I just posted about this in another topic here, my TiVo will no longer output 4k to one of my Samsungs when it worked fine since I bought the Bolt. Something in the OS must have changed as everything I have is the same.

FWIW, the splitter did not fix it, tried 2 different ones. My TiVo, if I let it sit and try long enough, will comes back with an error hdmi cable problem or something like that. I know its not as it was working for many months already.


----------



## Phil T (Oct 29, 2003)

Last night I locked the resolution on my Bolt VOX to 4K 60fps and so far no reoccurrence of the channel change black screen.


----------



## sehale (Jun 28, 2007)

sehale said:


> After a recent "update" to my Roku/TCL TV, there is some sort of HDMI issue where 9 out of 10 times the Tivo Bolt resolution is dropped to 480. The ONLY fix is to re-start the TV - then 4K resolution is restored (I have another thread about this - No response from Tivo or Roku on their respective sites). Anyway, how would this be configured - what is connected to the in and what is connected to the out?

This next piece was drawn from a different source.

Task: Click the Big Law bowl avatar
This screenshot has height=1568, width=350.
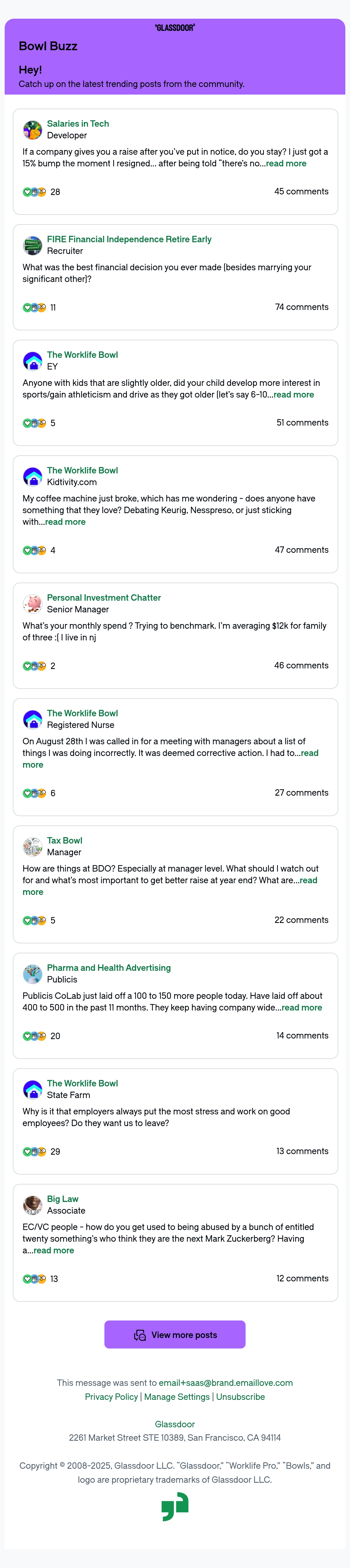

I wound up getting a powered, HDMI splitter but only using one out (not split to anything). Haven't had to restart the TV in days (where previously I had to restart it every time I wanted to watch something on the Tivo because the resolution would drop to the lowest, barely watchable level. Not sure if this is a Tivo or TCL/Roku issue but it started after the Roku update&#8230;

HDMI Splitter 1 in 2 out, LinkS HDMI Splitter 1 To 2 Amplifier For Full HD 1080P/ 3D/ 4K Come with High Speed HDMI Cable,USB Cord(1 Source onto 2 Displays) by avedio links


----------



## aww181 (Sep 15, 2006)

Thank you for the tip. We started having issues a few months back. The TV would lose signal for no reason. Since unplugging and re-plugging the HDMI cable at the TV occasionally fixed the issues, we purchased a new TV. Then the same issue happend. We bypassed the stereo thinking that was the issue. Today, the same issue with a direct connection to the TV. The issue is so sporadic that I did not know how I would explain it to Tivo support. I really can't say if a change fixes it without waiting for days/weeks. I will purchase the splitter and see if the issue goes away. Thank you for the suggestion.


----------



## sehale (Jun 28, 2007)

sehale said:


> I wound up getting a powered, HDMI splitter but only using one out (not split to anything). Haven't had to restart the TV in days (where previously I had to restart it every time I wanted to watch something on the Tivo because the resolution would drop to the lowest, barely watchable level. Not sure if this is a Tivo or TCL/Roku issue but it started after the Roku update&#8230;
> 
> HDMI Splitter 1 in 2 out, LinkS HDMI Splitter 1 To 2 Amplifier For Full HD 1080P/ 3D/ 4K Come with High Speed HDMI Cable,USB Cord(1 Source onto 2 Displays) by avedio links


Roku pushed a new update to the Roku/TCL TV. Version 8.2.0 Build 4170-22. I removed the powered splitter and the 4K resolution has held .


----------